By reviewing three FFIGs published between 2018–2020, this study showed that while perceived as useful, attention to five key areas of guideline design could improve FFIGs to the benefit of authors and users. Specifically, these are: define guideline target audience; engage the target audience; define guideline scope; ensure recommendations are specific and actionable; and build guideline review and evaluation measures into guideline project lifecycles. Moreover, FFIGs should be available in local languages, although it is recognised that this is a costly and time-consuming process.

However, guidelines are not ‘end-of-pipe’ solutions (Krywkow 2007) in and of themselves. Instead their production reflects individual author attributes and training, those of the organisations they work for and the local, regional or global developmental context in which they operate.
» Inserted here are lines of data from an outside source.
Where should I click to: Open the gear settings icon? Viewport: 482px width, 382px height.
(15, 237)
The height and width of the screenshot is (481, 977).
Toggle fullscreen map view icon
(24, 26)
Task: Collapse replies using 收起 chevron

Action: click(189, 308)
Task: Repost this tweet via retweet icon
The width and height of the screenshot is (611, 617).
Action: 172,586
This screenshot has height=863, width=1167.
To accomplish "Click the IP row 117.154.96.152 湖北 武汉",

It is worthwhile acknowledging and interrogating these influences and in exploring how guidelines could be improved for greater impact and utility (Karppinen and Moe 2012). This study revealed social factors, such as prevailing governance structures, resource management department power disparities and practitioner training also impact uptake of fish-friendly irrigation. Including relevant training in water manager curricula may address this.

The interview respondent sample was modest and likely did not capture the full range of user perceptions or working contexts. Another limitation of this study was that it did not assess guideline impacts on the operational processes of the publishing organisations, noting only that the guidelines mark a paradigm shift in the development approach of those organisations. This could be an avenue for future research. Through the application of guideline structural criteria developed for the health sector, and qualitative attention to perceptions of guideline production and application by users, the present study contributes to water management, fish-friendly irrigation system development, scarce water management guideline evaluations and guideline evaluation literature more generally. Improving knowledge on guideline formulation may aid future authors construct clear and complete guidelines for enhanced utility and impact, ultimately supporting the incorporation of fish-friendly infrastructure into irrigated landscapes.